Jeri finds a pile of money with at least $\$200$. If she puts $\$50$ of the pile in her left pocket, gives away $\frac23$ of the rest of the pile, and then puts the rest in her right pocket, she'll have more money than if she instead gave away $\$200$ of the original pile and kept the rest. What are the possible values of the number of dollars in the original pile of money? (Give your answer as an interval.)

Answer 1

(200,350)

Explanation:

Let d be the number of dollars in the pile of money. Suppose she puts $\$50$ in her left pocket, gives away $\frac23$ of the rest of the pile, and then puts the rest in her right pocket. She therefore keeps $50$ plus one-third of the remaining $d - 50$ dollars in the pile. Therefore, she has $50 +\frac13(d-50)$ dollars.

If she instead gives away $\$200$ and keeps the rest, she has $d - 200$ dollars.
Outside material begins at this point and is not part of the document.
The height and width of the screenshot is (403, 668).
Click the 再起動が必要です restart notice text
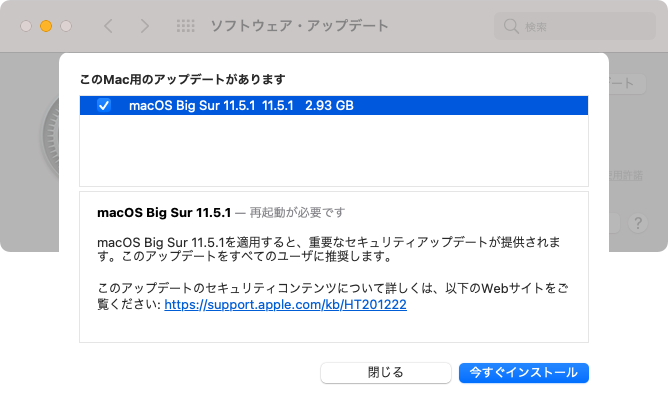(x=297, y=212)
In order for her to have more money in the first case than in the second, we must have

\[50 +\frac13(d - 50) > d - 200.\]Multiplying both sides by 3, we get

\[150 + (d - 50) > 3d - 600.\]This simplifies to $2d < 700,$ so $d < 350.$ Combining this with the given fact that there is at least 200 dollars in the original pile, we see that the number of dollars in the original pile must be in the interval $\boxed{[200,350)}$.

Answer 2

Let say Jeri finds a pile of money = 200 + 3M $

puts $50 of the pile in her left pocket

Rest = 200 + 3M - 50 = 150 + 3M $

Give away = (2/3) (150 + 3M) = 100 + 2M $

Money in right Pocket = 150 + 3M - (100 + 2M)
= 50 + M $

200 + 3M - 200 = 3M $

50 + M > 3M
=> 2M < 50
=> M < 25
=> 3M < 75

Money 200 + 3M
< 275

200 $ ≤ Money in piles < 275 $